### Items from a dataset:
"""

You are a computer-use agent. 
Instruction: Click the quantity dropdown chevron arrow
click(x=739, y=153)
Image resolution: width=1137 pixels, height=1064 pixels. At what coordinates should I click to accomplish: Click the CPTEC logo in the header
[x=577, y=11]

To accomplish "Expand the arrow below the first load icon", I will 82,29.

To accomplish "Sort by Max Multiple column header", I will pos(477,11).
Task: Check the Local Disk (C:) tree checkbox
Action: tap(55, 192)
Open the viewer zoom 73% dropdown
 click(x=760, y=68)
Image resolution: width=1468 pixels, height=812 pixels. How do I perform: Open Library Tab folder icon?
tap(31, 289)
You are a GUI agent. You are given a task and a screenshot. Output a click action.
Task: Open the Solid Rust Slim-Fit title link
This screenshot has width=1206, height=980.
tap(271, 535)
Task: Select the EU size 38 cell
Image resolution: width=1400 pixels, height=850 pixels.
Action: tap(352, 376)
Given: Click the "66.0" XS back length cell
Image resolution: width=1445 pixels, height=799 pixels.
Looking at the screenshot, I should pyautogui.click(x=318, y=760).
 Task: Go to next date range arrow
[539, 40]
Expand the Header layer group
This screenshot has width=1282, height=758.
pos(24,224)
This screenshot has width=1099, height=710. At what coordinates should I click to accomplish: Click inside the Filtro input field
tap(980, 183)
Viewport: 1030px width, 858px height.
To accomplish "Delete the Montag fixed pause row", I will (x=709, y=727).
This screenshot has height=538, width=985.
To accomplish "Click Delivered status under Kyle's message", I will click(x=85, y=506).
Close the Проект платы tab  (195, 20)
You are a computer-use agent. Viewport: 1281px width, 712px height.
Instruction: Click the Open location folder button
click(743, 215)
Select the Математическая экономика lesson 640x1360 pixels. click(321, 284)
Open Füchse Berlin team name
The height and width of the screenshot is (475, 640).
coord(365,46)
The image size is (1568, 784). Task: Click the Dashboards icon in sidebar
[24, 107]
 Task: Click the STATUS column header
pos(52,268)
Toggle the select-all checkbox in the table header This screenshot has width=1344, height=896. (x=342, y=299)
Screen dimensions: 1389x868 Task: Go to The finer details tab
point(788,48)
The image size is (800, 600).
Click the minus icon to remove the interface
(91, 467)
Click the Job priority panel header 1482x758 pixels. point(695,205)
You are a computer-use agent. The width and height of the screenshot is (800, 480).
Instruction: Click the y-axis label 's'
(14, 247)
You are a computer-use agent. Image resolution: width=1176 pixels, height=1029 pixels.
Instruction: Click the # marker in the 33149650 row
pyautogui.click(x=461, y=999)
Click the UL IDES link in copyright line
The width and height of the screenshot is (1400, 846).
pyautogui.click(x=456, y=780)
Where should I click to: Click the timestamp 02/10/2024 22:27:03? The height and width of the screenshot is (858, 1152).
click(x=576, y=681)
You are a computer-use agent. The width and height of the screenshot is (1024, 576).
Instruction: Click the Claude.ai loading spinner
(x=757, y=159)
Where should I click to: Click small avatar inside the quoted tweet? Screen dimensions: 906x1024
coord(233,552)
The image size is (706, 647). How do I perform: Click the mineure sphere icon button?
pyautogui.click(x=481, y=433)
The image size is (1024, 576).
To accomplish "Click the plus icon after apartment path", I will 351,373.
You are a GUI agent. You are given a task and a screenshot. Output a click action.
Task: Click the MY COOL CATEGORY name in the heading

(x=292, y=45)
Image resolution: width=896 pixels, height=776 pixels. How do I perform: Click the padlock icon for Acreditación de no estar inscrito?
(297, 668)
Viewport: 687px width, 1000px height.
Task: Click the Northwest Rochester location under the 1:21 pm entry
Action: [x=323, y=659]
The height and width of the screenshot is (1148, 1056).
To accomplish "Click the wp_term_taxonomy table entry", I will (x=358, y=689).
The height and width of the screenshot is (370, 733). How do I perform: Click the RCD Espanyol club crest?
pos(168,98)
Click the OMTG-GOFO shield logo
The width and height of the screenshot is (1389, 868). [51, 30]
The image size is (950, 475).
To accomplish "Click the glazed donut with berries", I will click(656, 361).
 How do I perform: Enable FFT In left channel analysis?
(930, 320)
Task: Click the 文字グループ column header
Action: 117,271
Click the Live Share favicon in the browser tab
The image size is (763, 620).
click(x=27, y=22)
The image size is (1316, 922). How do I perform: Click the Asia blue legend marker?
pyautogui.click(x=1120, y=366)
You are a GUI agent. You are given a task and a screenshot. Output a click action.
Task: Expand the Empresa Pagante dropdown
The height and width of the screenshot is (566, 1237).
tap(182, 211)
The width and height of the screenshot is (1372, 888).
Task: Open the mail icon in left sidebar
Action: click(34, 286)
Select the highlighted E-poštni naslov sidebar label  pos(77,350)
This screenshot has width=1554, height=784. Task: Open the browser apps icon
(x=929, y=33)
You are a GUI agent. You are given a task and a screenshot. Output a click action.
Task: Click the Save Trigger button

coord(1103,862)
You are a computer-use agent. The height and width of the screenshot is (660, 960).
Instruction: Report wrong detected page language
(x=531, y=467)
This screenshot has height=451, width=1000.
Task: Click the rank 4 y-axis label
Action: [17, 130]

"""

### Required action:
Line by line, reproduce the data above exactly.

### Solution:
You are a computer-use agent. 
Instruction: Click the quantity dropdown chevron arrow
click(x=739, y=153)
Image resolution: width=1137 pixels, height=1064 pixels. At what coordinates should I click to accomplish: Click the CPTEC logo in the header
[x=577, y=11]

To accomplish "Expand the arrow below the first load icon", I will 82,29.

To accomplish "Sort by Max Multiple column header", I will pos(477,11).
Task: Check the Local Disk (C:) tree checkbox
Action: tap(55, 192)
Open the viewer zoom 73% dropdown
 click(x=760, y=68)
Image resolution: width=1468 pixels, height=812 pixels. How do I perform: Open Library Tab folder icon?
tap(31, 289)
You are a GUI agent. You are given a task and a screenshot. Output a click action.
Task: Open the Solid Rust Slim-Fit title link
This screenshot has width=1206, height=980.
tap(271, 535)
Task: Select the EU size 38 cell
Image resolution: width=1400 pixels, height=850 pixels.
Action: tap(352, 376)
Given: Click the "66.0" XS back length cell
Image resolution: width=1445 pixels, height=799 pixels.
Looking at the screenshot, I should pyautogui.click(x=318, y=760).
 Task: Go to next date range arrow
[539, 40]
Expand the Header layer group
This screenshot has width=1282, height=758.
pos(24,224)
This screenshot has width=1099, height=710. At what coordinates should I click to accomplish: Click inside the Filtro input field
tap(980, 183)
Viewport: 1030px width, 858px height.
To accomplish "Delete the Montag fixed pause row", I will (x=709, y=727).
This screenshot has height=538, width=985.
To accomplish "Click Delivered status under Kyle's message", I will click(x=85, y=506).
Close the Проект платы tab  (195, 20)
You are a computer-use agent. Viewport: 1281px width, 712px height.
Instruction: Click the Open location folder button
click(743, 215)
Select the Математическая экономика lesson 640x1360 pixels. click(321, 284)
Open Füchse Berlin team name
The height and width of the screenshot is (475, 640).
coord(365,46)
The image size is (1568, 784). Task: Click the Dashboards icon in sidebar
[24, 107]
 Task: Click the STATUS column header
pos(52,268)
Toggle the select-all checkbox in the table header This screenshot has width=1344, height=896. (x=342, y=299)
Screen dimensions: 1389x868 Task: Go to The finer details tab
point(788,48)
The image size is (800, 600).
Click the minus icon to remove the interface
(91, 467)
Click the Job priority panel header 1482x758 pixels. point(695,205)
You are a computer-use agent. The width and height of the screenshot is (800, 480).
Instruction: Click the y-axis label 's'
(14, 247)
You are a computer-use agent. Image resolution: width=1176 pixels, height=1029 pixels.
Instruction: Click the # marker in the 33149650 row
pyautogui.click(x=461, y=999)
Click the UL IDES link in copyright line
The width and height of the screenshot is (1400, 846).
pyautogui.click(x=456, y=780)
Where should I click to: Click the timestamp 02/10/2024 22:27:03? The height and width of the screenshot is (858, 1152).
click(x=576, y=681)
You are a computer-use agent. The width and height of the screenshot is (1024, 576).
Instruction: Click the Claude.ai loading spinner
(x=757, y=159)
Where should I click to: Click small avatar inside the quoted tweet? Screen dimensions: 906x1024
coord(233,552)
The image size is (706, 647). How do I perform: Click the mineure sphere icon button?
pyautogui.click(x=481, y=433)
The image size is (1024, 576).
To accomplish "Click the plus icon after apartment path", I will 351,373.
You are a GUI agent. You are given a task and a screenshot. Output a click action.
Task: Click the MY COOL CATEGORY name in the heading

(x=292, y=45)
Image resolution: width=896 pixels, height=776 pixels. How do I perform: Click the padlock icon for Acreditación de no estar inscrito?
(297, 668)
Viewport: 687px width, 1000px height.
Task: Click the Northwest Rochester location under the 1:21 pm entry
Action: [x=323, y=659]
The height and width of the screenshot is (1148, 1056).
To accomplish "Click the wp_term_taxonomy table entry", I will (x=358, y=689).
The height and width of the screenshot is (370, 733). How do I perform: Click the RCD Espanyol club crest?
pos(168,98)
Click the OMTG-GOFO shield logo
The width and height of the screenshot is (1389, 868). [51, 30]
The image size is (950, 475).
To accomplish "Click the glazed donut with berries", I will click(656, 361).
 How do I perform: Enable FFT In left channel analysis?
(930, 320)
Task: Click the 文字グループ column header
Action: 117,271
Click the Live Share favicon in the browser tab
The image size is (763, 620).
click(x=27, y=22)
The image size is (1316, 922). How do I perform: Click the Asia blue legend marker?
pyautogui.click(x=1120, y=366)
You are a GUI agent. You are given a task and a screenshot. Output a click action.
Task: Expand the Empresa Pagante dropdown
The height and width of the screenshot is (566, 1237).
tap(182, 211)
The width and height of the screenshot is (1372, 888).
Task: Open the mail icon in left sidebar
Action: click(34, 286)
Select the highlighted E-poštni naslov sidebar label  pos(77,350)
This screenshot has width=1554, height=784. Task: Open the browser apps icon
(x=929, y=33)
You are a GUI agent. You are given a task and a screenshot. Output a click action.
Task: Click the Save Trigger button

coord(1103,862)
You are a computer-use agent. The height and width of the screenshot is (660, 960).
Instruction: Report wrong detected page language
(x=531, y=467)
This screenshot has height=451, width=1000.
Task: Click the rank 4 y-axis label
Action: [17, 130]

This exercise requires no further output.